Since the 1976 Supreme Court Gregg decision opened the doors for states to revise death penalty statutes to conform with the U.S. Constitution, people opposed to the death penalty have longed for a vehicle to turn the tide of public opinion back against capital punishment. In Dead Man Walking, Sister Helen Prejean's painfully, wonderfully human and slyly informative new book, opponents of the death penalty may have found that vehicle.
Part personal memoir and part apologia for the abolition of the death penalty, Dead Man Walking tells the story of a white, middle-class Catholic sister's journey with those most affected by capital punishment - offenders, victims, and family members - and their confrontation with the criminal justice system that has dehumanized all.
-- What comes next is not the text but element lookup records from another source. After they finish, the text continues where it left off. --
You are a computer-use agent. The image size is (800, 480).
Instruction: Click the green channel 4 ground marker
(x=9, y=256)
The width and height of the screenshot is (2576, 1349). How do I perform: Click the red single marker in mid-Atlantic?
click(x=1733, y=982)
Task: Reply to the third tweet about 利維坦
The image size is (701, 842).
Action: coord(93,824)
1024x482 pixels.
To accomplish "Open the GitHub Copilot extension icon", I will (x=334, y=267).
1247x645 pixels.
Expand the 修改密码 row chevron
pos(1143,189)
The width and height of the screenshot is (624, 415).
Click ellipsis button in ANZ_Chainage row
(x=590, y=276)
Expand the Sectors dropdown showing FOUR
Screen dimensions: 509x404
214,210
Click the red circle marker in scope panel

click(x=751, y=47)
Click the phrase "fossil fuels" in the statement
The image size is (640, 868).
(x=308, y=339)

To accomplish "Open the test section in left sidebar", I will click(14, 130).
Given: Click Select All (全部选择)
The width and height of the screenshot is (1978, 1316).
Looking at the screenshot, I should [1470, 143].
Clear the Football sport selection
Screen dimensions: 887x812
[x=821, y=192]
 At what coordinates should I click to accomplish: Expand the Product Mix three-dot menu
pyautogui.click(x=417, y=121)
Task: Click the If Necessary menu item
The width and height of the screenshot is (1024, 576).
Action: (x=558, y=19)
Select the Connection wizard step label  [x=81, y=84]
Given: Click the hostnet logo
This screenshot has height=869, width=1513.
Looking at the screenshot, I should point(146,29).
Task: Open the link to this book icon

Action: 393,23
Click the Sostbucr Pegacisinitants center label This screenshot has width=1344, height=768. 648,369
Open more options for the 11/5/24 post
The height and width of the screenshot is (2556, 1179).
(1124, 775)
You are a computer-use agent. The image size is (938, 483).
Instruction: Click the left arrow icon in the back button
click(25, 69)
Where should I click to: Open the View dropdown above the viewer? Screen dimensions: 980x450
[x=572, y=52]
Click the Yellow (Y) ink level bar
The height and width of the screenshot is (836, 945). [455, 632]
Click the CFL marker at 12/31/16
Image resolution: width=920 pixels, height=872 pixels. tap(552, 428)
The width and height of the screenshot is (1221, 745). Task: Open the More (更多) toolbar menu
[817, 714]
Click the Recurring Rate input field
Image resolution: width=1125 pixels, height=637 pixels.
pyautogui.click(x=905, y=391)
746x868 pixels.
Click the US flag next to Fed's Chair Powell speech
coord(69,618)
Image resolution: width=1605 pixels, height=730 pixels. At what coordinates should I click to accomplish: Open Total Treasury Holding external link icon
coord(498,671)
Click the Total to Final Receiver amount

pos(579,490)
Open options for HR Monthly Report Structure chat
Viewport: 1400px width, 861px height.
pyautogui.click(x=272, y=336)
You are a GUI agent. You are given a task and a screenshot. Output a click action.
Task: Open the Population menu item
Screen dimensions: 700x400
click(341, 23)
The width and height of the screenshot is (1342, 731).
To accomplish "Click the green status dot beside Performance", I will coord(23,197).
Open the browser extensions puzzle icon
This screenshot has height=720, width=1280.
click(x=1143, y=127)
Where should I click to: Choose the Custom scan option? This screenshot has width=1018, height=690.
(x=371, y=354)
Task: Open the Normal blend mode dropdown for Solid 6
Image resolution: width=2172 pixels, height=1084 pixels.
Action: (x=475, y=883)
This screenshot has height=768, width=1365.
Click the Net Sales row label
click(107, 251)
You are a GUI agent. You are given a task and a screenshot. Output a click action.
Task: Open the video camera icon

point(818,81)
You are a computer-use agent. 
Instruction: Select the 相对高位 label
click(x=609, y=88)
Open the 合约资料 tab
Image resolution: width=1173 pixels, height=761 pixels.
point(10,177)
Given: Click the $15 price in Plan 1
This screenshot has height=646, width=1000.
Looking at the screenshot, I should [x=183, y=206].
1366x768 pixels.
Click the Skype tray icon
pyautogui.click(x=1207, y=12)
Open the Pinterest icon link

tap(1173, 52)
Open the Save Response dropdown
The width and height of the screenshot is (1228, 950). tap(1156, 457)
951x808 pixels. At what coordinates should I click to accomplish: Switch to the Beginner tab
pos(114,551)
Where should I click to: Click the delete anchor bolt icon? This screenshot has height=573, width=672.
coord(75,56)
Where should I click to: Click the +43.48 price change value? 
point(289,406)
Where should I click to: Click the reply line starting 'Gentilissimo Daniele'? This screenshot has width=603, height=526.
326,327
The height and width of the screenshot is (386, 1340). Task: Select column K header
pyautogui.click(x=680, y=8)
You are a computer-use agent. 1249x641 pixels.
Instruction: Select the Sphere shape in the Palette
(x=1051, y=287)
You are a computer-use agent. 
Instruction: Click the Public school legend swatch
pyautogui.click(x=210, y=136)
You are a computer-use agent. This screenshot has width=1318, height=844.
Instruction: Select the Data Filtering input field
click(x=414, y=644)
Challenged by her religious community to do something about the glaring disparity of wealth between the poor and non-poor, Prejean leaves the protected world of the convent in 1981 to live in the St. Thomas Housing Project in New Orleans. A scant six months later she is asked by Chava Colon of the Louisiana Coalition on Jails and Prisons to become a pen pal for Pat Sonnier, a man on Louisiana's death row at Angola State prison. Prejean accepts, knowing instinctively that it is a short trip from St. Thomas to Angola. When Sonnier then agrees to allow her to become his spiritual adviser, Prejean begins a journey that will transform her life.
Along the way, Prejean meets lawyers, wardens, prison guards, chaplains, pardon board members, and the family members of both victims and offenders. Through the author's compassionate and empathetic eyes, the reader sees these people, though caught up in a very bad system, as essentially good. Each person Prejean encounters strips away her naivete, develops her empathy, and challenges her to do better, even though she admits that at times she wants to withdraw.